Capii che qualcosa – qualcos'altro – non andava, dai leggeri passi che rintoccavano tra le membra della Salvari. Come se potessi percepire le auree nere dei membri dell'equipaggio, indovinai che quei movimenti erano concitati, avevano un ché di allarmante. Non seppi quale forza mi costrinse ad alzarmi dal letto, afferrare le stampelle di fortuna, accroccate da August, e trascinarmi in direzione della plancia, dove sapevo – o meglio, sentivo – che stava accadendo qualcosa.

Nelle ultime ore, il mare sembrava essersi odiosamente ingrossato e le onde gonfiavano e sgonfiavano spinte prepotenti contro la pancia della nostra Alcatraz.

Spinta dagli ultimi strascichi dell'antidolorifico e da una straziante forza di volontà, approdai alla cabina di comando come un naufrago sull'isola di Kong, scogliosa e ostile ai visitatori.

Trovai Ray, August e le due in comando appena entrate, con l'americano che aveva urgenza di comunicare qualcosa.

«Mae, dovresti riposare...» cominciò August.

«Sì, sì, ma per ora risparmiami lo sforzo di ritornare in cabina senza aver saputo nulla!» sbraitai contro il medico, ma l'aspetto fradicio e bianco lacero di Ray mi lasciò di sasso.

«Allora? Parla!» ordinò Ana, provata anche lei in un modo che non capivo, non prima di individuare un sacco nero accasciato sul ponte. Era troppo simile a quello che aveva avvolto Kenneth Leif.

La mia pressione scese ai minimi storici. «Che- che è successo? August!» ma il medico non mi degnò d'uno sguardo. I suoi occhi parevano due fondi di caffettiera sporca, persi oltre le due donne della plancia.

La voce di Ray proruppe in mille pezzi: «L'an-l'ancora, comandante. È abbassata e incagliata sul fondo! Per tutto questo tempo... tutto questo tempo non ci siamo mossi di una lega!»

Dopo qualche secondo di osceno silenzio, Ana batté le palpebre. «Ray Bodeman, sta' al tuo posto...»

L'americano scosse la testa, implorando gli occhi piccoli e chiari della donna. «Comandante Gavan, non è un sospetto... So quello che ho visto. La nave è ferma! Ferma, e questo spiega perché lo stracazzo di orizzonte tra la pioggia, la neve e il sole non è mai cambiato di una virgola!»

Ulrika si inalberò, ché non voleva crederci neanche a costo di negare l'evidenza. «Il gps parla chiaro, Bodeman! Abbiamo percorso più di diciotto leghe!»

«Ci possiamo fidare di quello che dice il gps così come della ricetrasmittente o del motore elettrico, vero?
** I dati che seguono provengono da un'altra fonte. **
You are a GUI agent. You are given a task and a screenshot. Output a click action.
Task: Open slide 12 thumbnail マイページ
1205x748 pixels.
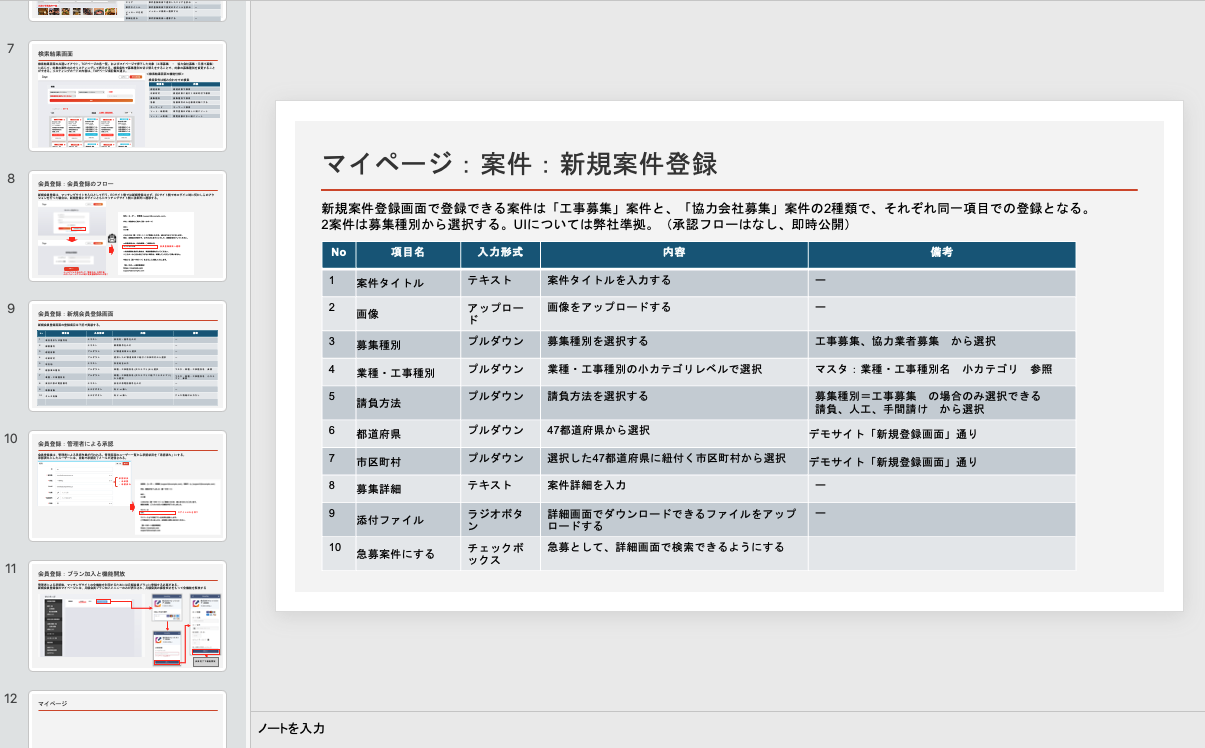click(128, 720)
E l'attrezzatura da sub di Stefano, anche quella era affidabile?» Impazzito, Ray era straripato nella totale insubordinazione, tanto che August dovette trattenerlo dal piantare qualche pugno sulle strumentazioni. Ray fu allontanato bruscamente fino alla soglia della cabina di plancia.

Io mi ero tramutata in una statua di sale, un gargoyle zoppo e butterato come il travertino.

Nonostante non avessi ancora elaborato le frasi di Ray, le facce stravolte del capitano e del vice alimentarono ulteriormente il mio senso di smarrimento. Sbilanciata dal movimento oscillatorio della nave, poggiai la schiena contro la fredda parete metallica, mentre fuori imperversava una burrasca.